Passage provided —
....................
Opening Ceremonies Do Well on NBC (Updated)
Pleased to offer a report from television columnist Lisa de Moraes below.
But first, this is a good place to mention that Paul Farhi's blog on Olympic TV coverage, "Playback," is up and running. Check it out ... here's Lisa:
NBC's coverage of the Summer Olympics opening ceremony in Beijing was the most watched ever for a non-U.S. Summer Olympics in the nearly 50 years of televised Games, according to early stats from NBC.
An estimated 70 million viewers watched at least six minutes of the $300 million extravaganza, NBC says. Meanwhile, the broadcast's average audience - the stat that goes in the record books on most TV programming - hit more than 34 million.
The first number - the so-called "reach" stat - is relevant to advertisers because it's presumed anyone who watched at least 6 minutes of a broadcast saw an ad break.
For comparison sake, both the Athens and Sydney Olympics opening ceremonies reached 56 million viewers and had average audiences of about 25 million and 27 million, respectively.
Friday's numbers do not eclipse the crowds who'd tuned in to the Atlanta Summer Games' opening ceremony. That program "reached" 77 million viewers and had an average audience of just under 40 million. Domestic Games broadcasts typically do better numbers than overseas Games, in part because of tape delays.
NBCOlympics.com, meanwhile reported 70 million pages views Friday - 10 times more than the 7 million page views on opening day of the Athens Games in '04.
NBC execs are dancing the happy dance, having spent nearly $900 million for U.S. telecast and digital rights to the Games, and given that some industry navel gazers predicted the opening ceremony would not match viewing levels of the Athens opener.
....................
Information provided —
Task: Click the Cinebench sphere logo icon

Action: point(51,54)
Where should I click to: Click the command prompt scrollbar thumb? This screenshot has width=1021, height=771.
....................
What you will do —
Reproduce word for word the passage in the Olympics ratings report, everything from "Opening Ceremonies Do" down to "than 34 million.".

Output for this task —
Opening Ceremonies Do Well on NBC (Updated)
Pleased to offer a report from television columnist Lisa de Moraes below.
But first, this is a good place to mention that Paul Farhi's blog on Olympic TV coverage, "Playback," is up and running. Check it out ... here's Lisa:
NBC's coverage of the Summer Olympics opening ceremony in Beijing was the most watched ever for a non-U.S. Summer Olympics in the nearly 50 years of televised Games, according to early stats from NBC.
An estimated 70 million viewers watched at least six minutes of the $300 million extravaganza, NBC says. Meanwhile, the broadcast's average audience - the stat that goes in the record books on most TV programming - hit more than 34 million.